→ AIM OF THE TASK
Give the part of the records that opens with the line containing "will tap(551, 224)." and closes with the line containing "Select the ADSL" as a Markdown table with the columns Row and Line. Put each line in its own numbered row and leave out blank lines.

# start of TASK DATA

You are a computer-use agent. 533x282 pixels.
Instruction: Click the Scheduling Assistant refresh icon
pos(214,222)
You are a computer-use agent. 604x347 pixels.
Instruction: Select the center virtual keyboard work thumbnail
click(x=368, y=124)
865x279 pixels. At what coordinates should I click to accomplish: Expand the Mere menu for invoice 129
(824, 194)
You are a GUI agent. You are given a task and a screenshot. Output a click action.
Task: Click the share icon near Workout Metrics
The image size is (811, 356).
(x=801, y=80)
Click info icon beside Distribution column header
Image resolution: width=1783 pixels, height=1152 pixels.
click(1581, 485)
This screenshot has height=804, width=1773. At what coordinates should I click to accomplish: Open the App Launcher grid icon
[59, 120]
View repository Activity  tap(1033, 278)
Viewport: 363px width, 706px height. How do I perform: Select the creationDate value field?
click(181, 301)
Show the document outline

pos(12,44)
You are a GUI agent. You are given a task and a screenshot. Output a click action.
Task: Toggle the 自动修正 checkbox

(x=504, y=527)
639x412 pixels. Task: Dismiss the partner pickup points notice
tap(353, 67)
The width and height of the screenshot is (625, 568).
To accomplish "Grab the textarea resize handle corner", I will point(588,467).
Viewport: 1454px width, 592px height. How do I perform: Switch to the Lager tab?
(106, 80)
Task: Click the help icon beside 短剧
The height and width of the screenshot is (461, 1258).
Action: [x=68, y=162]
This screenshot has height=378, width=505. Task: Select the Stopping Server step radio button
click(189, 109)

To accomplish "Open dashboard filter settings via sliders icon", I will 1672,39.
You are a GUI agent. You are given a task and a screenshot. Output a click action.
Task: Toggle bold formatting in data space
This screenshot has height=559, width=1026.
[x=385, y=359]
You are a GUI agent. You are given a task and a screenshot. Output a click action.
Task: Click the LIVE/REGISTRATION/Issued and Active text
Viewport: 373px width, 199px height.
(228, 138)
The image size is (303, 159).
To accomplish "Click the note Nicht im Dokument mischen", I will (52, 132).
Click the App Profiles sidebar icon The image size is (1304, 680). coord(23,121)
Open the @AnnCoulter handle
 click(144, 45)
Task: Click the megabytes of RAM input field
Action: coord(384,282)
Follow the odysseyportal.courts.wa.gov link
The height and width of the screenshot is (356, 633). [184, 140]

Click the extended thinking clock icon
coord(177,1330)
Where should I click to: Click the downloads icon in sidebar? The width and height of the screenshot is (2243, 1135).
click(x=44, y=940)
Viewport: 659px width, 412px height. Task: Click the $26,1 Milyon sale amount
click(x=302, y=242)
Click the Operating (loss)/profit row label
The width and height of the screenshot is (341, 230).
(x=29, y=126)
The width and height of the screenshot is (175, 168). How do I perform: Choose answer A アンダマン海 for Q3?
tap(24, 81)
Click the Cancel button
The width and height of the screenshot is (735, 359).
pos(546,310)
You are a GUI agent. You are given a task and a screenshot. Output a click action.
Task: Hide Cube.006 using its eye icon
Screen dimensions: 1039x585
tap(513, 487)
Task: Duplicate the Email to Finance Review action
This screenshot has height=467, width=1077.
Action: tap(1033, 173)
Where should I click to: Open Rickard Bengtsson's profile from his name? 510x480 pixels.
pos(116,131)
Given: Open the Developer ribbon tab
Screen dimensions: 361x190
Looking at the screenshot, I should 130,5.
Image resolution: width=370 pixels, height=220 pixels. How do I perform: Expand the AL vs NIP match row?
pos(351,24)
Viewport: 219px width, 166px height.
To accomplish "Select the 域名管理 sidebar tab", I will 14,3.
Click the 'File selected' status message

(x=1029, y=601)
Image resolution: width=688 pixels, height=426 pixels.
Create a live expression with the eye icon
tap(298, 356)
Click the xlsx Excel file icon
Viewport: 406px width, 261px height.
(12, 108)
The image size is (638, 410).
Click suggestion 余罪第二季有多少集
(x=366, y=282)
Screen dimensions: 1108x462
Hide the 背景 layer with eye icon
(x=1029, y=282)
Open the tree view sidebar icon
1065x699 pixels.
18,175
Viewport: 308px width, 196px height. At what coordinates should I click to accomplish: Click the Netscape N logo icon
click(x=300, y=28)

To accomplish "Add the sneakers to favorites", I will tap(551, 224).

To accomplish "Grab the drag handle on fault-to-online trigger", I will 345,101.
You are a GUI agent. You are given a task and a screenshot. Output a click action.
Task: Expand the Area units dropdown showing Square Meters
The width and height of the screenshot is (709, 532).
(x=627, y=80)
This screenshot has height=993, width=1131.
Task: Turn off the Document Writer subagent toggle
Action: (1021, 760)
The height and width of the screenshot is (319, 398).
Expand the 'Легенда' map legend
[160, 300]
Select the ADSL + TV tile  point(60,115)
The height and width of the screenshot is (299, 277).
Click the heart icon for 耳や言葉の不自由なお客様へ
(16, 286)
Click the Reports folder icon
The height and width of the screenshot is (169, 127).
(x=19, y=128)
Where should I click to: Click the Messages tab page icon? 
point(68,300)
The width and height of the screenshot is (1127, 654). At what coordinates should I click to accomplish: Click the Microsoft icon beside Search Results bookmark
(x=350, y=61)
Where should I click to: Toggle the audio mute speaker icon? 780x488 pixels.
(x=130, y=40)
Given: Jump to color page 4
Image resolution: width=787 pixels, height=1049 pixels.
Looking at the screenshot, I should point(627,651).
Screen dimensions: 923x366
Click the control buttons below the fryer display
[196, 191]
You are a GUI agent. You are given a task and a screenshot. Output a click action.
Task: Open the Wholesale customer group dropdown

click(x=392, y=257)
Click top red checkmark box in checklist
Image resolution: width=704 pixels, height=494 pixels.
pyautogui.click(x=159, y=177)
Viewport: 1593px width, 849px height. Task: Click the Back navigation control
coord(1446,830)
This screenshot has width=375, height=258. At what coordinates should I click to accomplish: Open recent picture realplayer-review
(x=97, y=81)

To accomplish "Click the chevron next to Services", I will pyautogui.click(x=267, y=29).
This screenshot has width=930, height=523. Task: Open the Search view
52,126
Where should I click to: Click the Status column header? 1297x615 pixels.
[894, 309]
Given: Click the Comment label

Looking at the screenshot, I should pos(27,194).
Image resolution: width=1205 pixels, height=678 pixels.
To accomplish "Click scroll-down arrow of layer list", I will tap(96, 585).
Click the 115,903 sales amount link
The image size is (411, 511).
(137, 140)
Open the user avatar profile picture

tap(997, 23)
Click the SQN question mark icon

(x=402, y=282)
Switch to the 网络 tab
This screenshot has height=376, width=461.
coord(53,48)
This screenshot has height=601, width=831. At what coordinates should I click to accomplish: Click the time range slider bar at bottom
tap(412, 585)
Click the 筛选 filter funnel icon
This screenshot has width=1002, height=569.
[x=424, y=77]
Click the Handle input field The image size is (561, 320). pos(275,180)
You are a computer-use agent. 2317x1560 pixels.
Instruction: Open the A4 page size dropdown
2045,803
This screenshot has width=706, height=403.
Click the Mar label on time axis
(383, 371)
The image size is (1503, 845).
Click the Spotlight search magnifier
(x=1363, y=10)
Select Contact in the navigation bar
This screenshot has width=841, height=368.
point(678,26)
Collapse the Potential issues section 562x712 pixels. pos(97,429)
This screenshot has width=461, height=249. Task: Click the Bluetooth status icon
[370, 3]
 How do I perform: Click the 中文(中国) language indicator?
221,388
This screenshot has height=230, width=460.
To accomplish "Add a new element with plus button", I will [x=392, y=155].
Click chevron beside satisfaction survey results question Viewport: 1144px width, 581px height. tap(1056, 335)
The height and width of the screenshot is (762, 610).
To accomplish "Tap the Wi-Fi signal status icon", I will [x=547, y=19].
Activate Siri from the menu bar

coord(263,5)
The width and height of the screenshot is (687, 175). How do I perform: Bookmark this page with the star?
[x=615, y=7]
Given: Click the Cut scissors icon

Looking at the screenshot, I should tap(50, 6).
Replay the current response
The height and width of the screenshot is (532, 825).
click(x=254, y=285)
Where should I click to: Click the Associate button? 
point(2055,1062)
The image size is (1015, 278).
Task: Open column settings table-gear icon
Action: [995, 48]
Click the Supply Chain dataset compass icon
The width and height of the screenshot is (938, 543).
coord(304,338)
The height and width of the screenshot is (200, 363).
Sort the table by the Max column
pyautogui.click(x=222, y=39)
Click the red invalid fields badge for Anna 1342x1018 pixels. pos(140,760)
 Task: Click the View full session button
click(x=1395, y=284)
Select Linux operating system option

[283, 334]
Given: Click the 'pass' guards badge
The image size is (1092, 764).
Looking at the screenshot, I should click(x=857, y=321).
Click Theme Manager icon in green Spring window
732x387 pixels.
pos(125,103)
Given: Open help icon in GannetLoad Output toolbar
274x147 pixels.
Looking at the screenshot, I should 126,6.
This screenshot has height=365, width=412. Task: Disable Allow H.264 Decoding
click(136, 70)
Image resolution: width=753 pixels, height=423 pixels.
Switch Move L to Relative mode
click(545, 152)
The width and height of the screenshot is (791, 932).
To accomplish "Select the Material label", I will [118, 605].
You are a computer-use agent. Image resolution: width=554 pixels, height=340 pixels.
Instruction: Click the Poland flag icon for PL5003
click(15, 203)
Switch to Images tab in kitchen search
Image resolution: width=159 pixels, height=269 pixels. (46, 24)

# end of TASK DATA

→ REPLY
| Row | Line |
|---|---|
| 1 | To accomplish "Add the sneakers to favorites", I will tap(551, 224). |
| 2 | To accomplish "Grab the drag handle on fault-to-online trigger", I will 345,101. |
| 3 | You are a GUI agent. You are given a task and a screenshot. Output a click action. |
| 4 | Task: Expand the Area units dropdown showing Square Meters |
| 5 | The width and height of the screenshot is (709, 532). |
| 6 | (x=627, y=80) |
| 7 | This screenshot has height=993, width=1131. |
| 8 | Task: Turn off the Document Writer subagent toggle |
| 9 | Action: (1021, 760) |
| 10 | The height and width of the screenshot is (319, 398). |
| 11 | Expand the 'Легенда' map legend |
| 12 | [160, 300] |
| 13 | Select the ADSL + TV tile  point(60,115) |